De allí que Posadas se haya lanzado a trazar -él solo, como quien carga con una penitencia- inmensas, caleidoscópicas genealogías de empresas productoras (Argentina Sono Film, Lumiton, Artistas Argentinos Asociados), directores (el “Negro” Ferreyra, Manuel Romero, Leopoldo Torre Nilsson, Fernando Ayala), actrices (Libertad Lamarque, Zully Moreno, Mirtha Legrand) e incluso guionistas, como Homero Manzi y David Viñas. Y nadie sale indemne, a pesar de la inequívoca pasión que el autor deposita en el objeto de su estudio. De la Sono dice que se creó “como si se tratara de una despensa, de una carnicería de barrio”; de Mercedes Carreras que “seguía vistiéndose en Supermercados Canguro”; de Libertad Lamarque que era “la dama del gorgorito”; y de Palito Ortega que “se encargaba de ensalzar a cuanto poste con uniforme andaba por allí” y que su productora Chango “rindió un puntilloso homenaje a quienes se encargaban de la dura tarea del exterminio”.
El filo con el que Posadas sabe ver el contexto social y político del cine argentino es particularmente agudo en un ambiente donde siempre se cuidaron en exceso las formas. De El jefe (1958), dirigida por Fernando Ayala sobre guion de David Viñas, señala que “es el mejor producto cinematográfico realizado contra el peronismo, no sólo por su calidad, sino especialmente porque es posible rastrear a través de él la Unión Democrática del 45, en donde Codovilla y Palacios marchaban del brazo con, digamos, Ricardito Alfonsín, para no mencionar a Victoria Ocampo y esa gentuza”. Y de No habrá más penas ni olvido (1983), de Héctor Olivera sobre la novela de Osvaldo Soriano, que “ofició de trampolín para el alfonsinazo. Se trata de un diamante sociológico bastante bruto que previene a las capas medias sobre el peligro de un nuevo triunfo peronista”.
Hombre del siglo XX, a Posadas en cambio le cuesta más leer el nuevo cine argentino del siglo XXI, al menos en los ensayos reunidos en el libro (habría que revisar sus numerosos artículos en el sitio Leedor.com, donde continúa publicando). En el capítulo “Under the pampas moon, o el cine después del menemismo”, cuyo original fue escrito ahí nomás, en septiembre de 2001, se resiste a reconocer que hay un cambio significativo en marcha a pesar de que tiene palabras de elogio para Mundo grúa de Pablo Trapero, Nueve reinas de Fabián Bielinsky, Dársena Sur de Pablo Reyero y El asadito de Gustavo Postiglione.
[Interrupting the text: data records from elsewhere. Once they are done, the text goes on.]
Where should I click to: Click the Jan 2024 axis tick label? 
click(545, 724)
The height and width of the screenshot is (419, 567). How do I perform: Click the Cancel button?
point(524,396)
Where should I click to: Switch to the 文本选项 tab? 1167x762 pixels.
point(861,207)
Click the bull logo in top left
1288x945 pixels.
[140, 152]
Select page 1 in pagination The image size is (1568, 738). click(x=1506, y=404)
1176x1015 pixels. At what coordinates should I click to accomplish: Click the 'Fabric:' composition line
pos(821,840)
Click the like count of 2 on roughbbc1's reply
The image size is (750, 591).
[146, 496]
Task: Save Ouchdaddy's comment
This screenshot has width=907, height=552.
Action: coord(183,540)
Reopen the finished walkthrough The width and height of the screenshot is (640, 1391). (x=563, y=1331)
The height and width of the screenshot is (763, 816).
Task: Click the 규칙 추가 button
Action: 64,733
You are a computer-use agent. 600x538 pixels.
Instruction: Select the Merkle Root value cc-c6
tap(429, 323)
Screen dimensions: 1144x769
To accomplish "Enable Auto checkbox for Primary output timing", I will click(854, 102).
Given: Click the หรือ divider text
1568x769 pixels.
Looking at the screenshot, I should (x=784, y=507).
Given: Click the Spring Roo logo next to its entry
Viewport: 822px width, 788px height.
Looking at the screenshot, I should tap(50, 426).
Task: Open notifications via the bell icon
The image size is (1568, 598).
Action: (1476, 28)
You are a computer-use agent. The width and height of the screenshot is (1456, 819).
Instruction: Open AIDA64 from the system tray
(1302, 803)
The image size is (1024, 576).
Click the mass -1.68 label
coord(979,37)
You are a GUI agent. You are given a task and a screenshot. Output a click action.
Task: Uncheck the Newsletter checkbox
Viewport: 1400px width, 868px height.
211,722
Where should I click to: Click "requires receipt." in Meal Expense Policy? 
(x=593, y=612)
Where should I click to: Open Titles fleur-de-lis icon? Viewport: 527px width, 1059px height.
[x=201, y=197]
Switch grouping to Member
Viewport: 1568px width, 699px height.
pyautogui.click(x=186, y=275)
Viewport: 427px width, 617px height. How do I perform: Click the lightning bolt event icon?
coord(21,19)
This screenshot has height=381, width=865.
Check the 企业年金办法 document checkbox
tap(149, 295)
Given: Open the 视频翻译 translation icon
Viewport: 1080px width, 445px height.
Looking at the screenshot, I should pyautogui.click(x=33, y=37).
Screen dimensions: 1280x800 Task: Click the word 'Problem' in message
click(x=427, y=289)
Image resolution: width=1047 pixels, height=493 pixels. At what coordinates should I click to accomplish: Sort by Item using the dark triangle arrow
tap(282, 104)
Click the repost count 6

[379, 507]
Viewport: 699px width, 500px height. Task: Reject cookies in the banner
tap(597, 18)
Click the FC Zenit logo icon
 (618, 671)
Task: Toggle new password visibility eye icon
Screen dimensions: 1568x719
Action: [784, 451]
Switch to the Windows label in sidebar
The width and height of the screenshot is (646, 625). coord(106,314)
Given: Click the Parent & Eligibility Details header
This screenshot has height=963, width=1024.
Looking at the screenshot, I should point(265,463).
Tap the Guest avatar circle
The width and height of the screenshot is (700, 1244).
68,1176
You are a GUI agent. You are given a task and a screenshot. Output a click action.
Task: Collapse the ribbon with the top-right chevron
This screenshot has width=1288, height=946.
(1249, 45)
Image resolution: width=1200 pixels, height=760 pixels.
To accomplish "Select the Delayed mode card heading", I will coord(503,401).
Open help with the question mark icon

Dice que “cuatro o cinco películas no conforman una ruptura”, se queja del universo predominantemente masculino de esos títulos, pero ignora olímpicamente a La ciénaga, de Lucrecia Martel, que en febrero de ese mismo 2001 había vuelto de la Berlinale con un importante premio bajo el brazo y que en abril ya se había estrenado en el país con una considerable atención de la crítica e incluso del público, al que Posadas siempre está muy (a veces demasiado) atento. No importa. Como Joe E. Brown le decía a Jack Lemmon en el famoso final de Una Eva y dos Adanes: “Nadie es perfecto”.